:: What you need to do ::
A. Which people are named in the Ohio jobs article? List every one.
B. Reproduce the passage of the Ohio jobs article starting at "The plan, which" and ending at "in the nation.".
C. Answer these questions from the Ohio jobs article:
(i) What name did the Democrats give their plan?
(ii) How many jobs did Foley claim Ohio lost in March?
(iii) What did Foley's staff provide to support his statement?
--- Start of Text provided ---
During budget debates in the Ohio House, Democrats portrayed themselves as the defenders of middle-income Ohioans, announcing a plan they called their Targeted Middle Class Tax Cut.
The plan, which majority Republicans did not include in the budget, was the brainchild of Reps. Mike Foley of Cleveland and John Patrick Carney of Columbus. The two Democrats announced their plan in the wake of new job figures which they said showed that Republican Gov. John Kasich’s economic policies aren't working.
In a news release posted to his House webpages, Foley cited the job figures and claimed that Ohio lost more than 20,400 jobs in March, and that those losses were the largest of any state in the nation.
PolitiFact Ohio decided to check his claim.
We asked Foley’s staff to support his statement, and also checked ourselves with the U.S. Department of Labor’s Bureau of Labor Statistics, home of a vast array of jobs data. Foley’s staff provided a news article from The Plain Dealer that relied on data from BLS and the Ohio Department of Job and Family Services.
--- End of Text provided ---
--- Start of Dataset rows ---
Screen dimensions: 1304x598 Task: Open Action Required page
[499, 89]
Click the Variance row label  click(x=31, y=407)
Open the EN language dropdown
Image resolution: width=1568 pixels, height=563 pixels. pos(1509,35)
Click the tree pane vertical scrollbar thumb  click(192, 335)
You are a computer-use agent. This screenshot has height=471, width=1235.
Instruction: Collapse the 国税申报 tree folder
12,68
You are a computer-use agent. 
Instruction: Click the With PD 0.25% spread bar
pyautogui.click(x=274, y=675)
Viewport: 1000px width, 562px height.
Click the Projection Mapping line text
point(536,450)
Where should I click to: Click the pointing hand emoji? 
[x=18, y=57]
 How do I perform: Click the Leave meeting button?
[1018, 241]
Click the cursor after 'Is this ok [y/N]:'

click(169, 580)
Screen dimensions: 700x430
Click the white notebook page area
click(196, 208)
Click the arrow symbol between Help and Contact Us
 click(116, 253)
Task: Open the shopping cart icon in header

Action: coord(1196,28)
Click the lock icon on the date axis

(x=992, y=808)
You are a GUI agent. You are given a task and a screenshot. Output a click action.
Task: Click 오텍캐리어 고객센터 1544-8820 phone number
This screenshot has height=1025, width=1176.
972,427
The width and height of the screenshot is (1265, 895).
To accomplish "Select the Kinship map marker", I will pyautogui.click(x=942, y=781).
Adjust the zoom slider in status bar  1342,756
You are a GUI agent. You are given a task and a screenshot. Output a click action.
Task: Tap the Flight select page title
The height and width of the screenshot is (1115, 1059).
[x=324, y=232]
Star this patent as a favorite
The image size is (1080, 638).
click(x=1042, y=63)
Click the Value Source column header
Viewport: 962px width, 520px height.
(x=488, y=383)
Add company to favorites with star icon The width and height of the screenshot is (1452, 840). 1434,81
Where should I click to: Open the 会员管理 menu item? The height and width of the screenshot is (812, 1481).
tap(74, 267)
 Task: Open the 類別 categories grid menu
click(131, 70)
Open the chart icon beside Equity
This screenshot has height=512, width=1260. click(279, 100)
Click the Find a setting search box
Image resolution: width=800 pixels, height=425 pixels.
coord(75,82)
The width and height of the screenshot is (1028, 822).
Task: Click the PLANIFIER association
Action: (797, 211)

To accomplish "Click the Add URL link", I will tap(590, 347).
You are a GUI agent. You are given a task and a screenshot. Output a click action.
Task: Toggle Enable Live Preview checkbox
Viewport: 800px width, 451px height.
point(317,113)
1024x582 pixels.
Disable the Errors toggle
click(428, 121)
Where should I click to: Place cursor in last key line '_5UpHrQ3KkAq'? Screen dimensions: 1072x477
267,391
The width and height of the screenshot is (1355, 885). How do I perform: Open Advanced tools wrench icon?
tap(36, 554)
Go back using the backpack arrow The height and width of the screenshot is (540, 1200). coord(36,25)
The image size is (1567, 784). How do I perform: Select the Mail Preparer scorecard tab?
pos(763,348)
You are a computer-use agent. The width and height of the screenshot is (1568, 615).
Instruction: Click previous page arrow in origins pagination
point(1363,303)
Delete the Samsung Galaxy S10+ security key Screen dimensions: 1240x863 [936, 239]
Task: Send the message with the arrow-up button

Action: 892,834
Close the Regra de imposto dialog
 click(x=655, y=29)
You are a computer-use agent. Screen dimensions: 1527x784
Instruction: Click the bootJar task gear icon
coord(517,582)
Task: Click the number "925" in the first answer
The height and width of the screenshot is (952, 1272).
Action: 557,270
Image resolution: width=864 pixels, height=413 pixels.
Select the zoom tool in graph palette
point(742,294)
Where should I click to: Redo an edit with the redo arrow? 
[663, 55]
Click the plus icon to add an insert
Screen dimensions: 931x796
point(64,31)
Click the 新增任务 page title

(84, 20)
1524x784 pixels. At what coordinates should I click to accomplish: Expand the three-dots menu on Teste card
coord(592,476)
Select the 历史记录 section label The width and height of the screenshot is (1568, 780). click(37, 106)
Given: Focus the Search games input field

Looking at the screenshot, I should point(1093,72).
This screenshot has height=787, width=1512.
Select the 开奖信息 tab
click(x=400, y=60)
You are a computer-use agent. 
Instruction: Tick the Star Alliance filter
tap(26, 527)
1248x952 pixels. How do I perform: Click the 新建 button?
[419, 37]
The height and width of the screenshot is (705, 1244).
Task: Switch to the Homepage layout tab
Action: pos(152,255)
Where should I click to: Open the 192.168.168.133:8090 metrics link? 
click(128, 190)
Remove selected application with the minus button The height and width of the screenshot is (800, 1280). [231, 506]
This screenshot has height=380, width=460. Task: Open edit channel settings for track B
--- End of Dataset rows ---
:: Completed exercise ::
A.
Mike Foley
John Patrick Carney
John Kasich

B.
The plan, which majority Republicans did not include in the budget, was the brainchild of Reps. Mike Foley of Cleveland and John Patrick Carney of Columbus. The two Democrats announced their plan in the wake of new job figures which they said showed that Republican Gov. John Kasich’s economic policies aren't working.
In a news release posted to his House webpages, Foley cited the job figures and claimed that Ohio lost more than 20,400 jobs in March, and that those losses were the largest of any state in the nation.

C.
(i) The Targeted Middle Class Tax Cut
(ii) More than 20,400
(iii) A news article from The Plain Dealer